Aim of the task
Reproduce the data below verbatim, from the line containing "Viewport: 1248px width, 889px height." down to the line containing "pos(991,59)", including both of those lines.

[Item-finding records]
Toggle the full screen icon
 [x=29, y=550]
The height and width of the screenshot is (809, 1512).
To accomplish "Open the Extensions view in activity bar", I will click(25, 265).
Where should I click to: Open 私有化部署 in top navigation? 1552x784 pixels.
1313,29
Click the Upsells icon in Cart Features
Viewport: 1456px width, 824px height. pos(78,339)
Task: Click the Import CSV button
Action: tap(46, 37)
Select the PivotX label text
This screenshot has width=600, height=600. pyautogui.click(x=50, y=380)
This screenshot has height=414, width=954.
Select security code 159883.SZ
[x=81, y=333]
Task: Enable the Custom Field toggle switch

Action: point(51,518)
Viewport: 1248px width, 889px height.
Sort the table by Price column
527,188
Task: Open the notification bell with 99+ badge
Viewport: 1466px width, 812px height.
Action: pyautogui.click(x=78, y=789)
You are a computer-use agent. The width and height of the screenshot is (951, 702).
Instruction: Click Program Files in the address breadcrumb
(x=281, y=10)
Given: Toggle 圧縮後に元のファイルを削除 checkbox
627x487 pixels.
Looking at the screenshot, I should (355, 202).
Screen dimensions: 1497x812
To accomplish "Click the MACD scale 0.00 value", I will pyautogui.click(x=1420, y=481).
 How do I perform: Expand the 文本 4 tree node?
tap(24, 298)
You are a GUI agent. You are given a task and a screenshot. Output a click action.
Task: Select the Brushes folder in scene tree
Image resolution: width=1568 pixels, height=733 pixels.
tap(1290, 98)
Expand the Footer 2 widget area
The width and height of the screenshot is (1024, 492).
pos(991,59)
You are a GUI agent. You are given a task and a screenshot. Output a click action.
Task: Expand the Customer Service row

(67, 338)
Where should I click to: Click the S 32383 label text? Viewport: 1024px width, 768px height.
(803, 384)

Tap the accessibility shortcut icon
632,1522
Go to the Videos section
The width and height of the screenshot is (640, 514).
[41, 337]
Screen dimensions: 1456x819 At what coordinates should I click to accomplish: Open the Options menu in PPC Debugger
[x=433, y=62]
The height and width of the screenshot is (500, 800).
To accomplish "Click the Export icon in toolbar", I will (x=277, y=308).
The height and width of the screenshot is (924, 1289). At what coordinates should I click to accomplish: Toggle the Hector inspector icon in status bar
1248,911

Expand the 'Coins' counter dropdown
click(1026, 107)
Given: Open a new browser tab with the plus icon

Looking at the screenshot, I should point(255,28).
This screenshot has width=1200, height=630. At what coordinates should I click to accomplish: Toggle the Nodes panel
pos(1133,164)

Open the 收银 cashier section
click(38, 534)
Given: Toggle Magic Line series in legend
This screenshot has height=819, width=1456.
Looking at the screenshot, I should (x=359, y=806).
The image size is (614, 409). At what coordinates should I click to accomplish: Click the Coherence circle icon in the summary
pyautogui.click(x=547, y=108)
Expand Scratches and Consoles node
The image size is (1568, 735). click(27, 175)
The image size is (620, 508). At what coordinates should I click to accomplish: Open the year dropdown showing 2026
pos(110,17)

Result of this exercise
Viewport: 1248px width, 889px height.
Sort the table by Price column
527,188
Task: Open the notification bell with 99+ badge
Viewport: 1466px width, 812px height.
Action: pyautogui.click(x=78, y=789)
You are a computer-use agent. The width and height of the screenshot is (951, 702).
Instruction: Click Program Files in the address breadcrumb
(x=281, y=10)
Given: Toggle 圧縮後に元のファイルを削除 checkbox
627x487 pixels.
Looking at the screenshot, I should (355, 202).
Screen dimensions: 1497x812
To accomplish "Click the MACD scale 0.00 value", I will pyautogui.click(x=1420, y=481).
 How do I perform: Expand the 文本 4 tree node?
tap(24, 298)
You are a GUI agent. You are given a task and a screenshot. Output a click action.
Task: Select the Brushes folder in scene tree
Image resolution: width=1568 pixels, height=733 pixels.
tap(1290, 98)
Expand the Footer 2 widget area
The width and height of the screenshot is (1024, 492).
pos(991,59)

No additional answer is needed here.